Jesus and Isaiah are both reminding their hearers of that well-known truth in the Book of Deuteronomy "Man shall not live on bread alone but on every word that comes from the mouth of God". In other words, you can feed people on bread until it comes out of their ears, you can entertain them till they turn into couch-potatoes; but bread and circuses on their own will never satisfy them or turn them into a nation of disaffected savages.
What's lacking in this diet of bread and circuses is something called education, and in particular education in matters which have to do with the deeper meaning of life: the kind of things, in other words that Isaiah and Jesus and St Paul talked about and which we hear read week by week in Church.
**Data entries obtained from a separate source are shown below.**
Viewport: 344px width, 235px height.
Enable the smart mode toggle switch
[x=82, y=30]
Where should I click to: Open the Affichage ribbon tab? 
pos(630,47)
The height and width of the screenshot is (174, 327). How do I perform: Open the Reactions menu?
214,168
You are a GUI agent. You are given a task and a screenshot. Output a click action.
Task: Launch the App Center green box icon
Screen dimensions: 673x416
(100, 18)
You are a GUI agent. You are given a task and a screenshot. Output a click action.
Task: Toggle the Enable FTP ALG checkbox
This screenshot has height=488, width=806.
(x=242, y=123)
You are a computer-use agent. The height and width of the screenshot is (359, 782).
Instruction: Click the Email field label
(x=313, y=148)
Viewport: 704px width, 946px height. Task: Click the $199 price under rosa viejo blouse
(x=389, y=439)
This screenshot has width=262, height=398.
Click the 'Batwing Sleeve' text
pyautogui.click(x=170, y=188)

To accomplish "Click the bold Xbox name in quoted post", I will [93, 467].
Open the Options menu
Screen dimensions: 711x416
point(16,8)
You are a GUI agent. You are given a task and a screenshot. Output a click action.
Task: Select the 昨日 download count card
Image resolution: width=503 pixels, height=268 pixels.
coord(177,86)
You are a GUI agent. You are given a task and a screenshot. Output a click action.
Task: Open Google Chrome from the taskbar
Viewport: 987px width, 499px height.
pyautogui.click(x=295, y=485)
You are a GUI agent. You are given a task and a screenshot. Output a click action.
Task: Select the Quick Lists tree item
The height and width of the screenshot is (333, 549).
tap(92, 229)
Most people realise that there's something seriously lacking in that part of their lives which is why they immediately prick up their ears whenever someone mentions education.
However, it's one thing to be prepared to speak one's mind on a subject; it's quite another to know what one's talking about. And education is a widely misunderstood word.
For example, did you know that the word education comes from two quite distinct, though related, Latin words, each of which highlights a different aspect of education. The words are educare and educere which very roughly speaking correspond to our notions of teaching and leading respectively.
Educere, or leading, gives us such words as induce, seduce, conducive and a whole lot of others which suggest the idea of leading other people along a particular path. Educare on the other hand has more of the sense of feeding people, training them, bringing them up as a child or a plant or an animal needs to be trained to learn certain basic skills and provides it with a framework within it can grow and develop. You might compare the difference between the two words by saying that leading is like the taxi-driver who takes you, conducts you, to a particular site of historic interest, and the well-informed guide who conducts you round it and shares with you his knowledge about it.
Of course both types of conducting have their part to play their part in education and it's obvious, isn't it, that they should work together side-by-side in the educational process. A teacher who's no good at leading isn't going to get the discipline needed for people to learn anything; but the leader who's only interested in having a big following may easily end up by leading his followers up the garden path – or worse!. As followers the probability is that they will find out nothing for themselves.
Most people recognize that this is so. What they don't realise, however, is that over the last forty years there has been a slow, but detectable tipping of the balance away from feeding people on the truth and towards letting them "find out things for themselves". The role of Teacher has changed from being that of someone who plants, and cherishes and feeds ideas into their students, to that of being someone who leads their students to where knowledge can be found and encourages them to forage around in the hope that they will learn about things for themselves.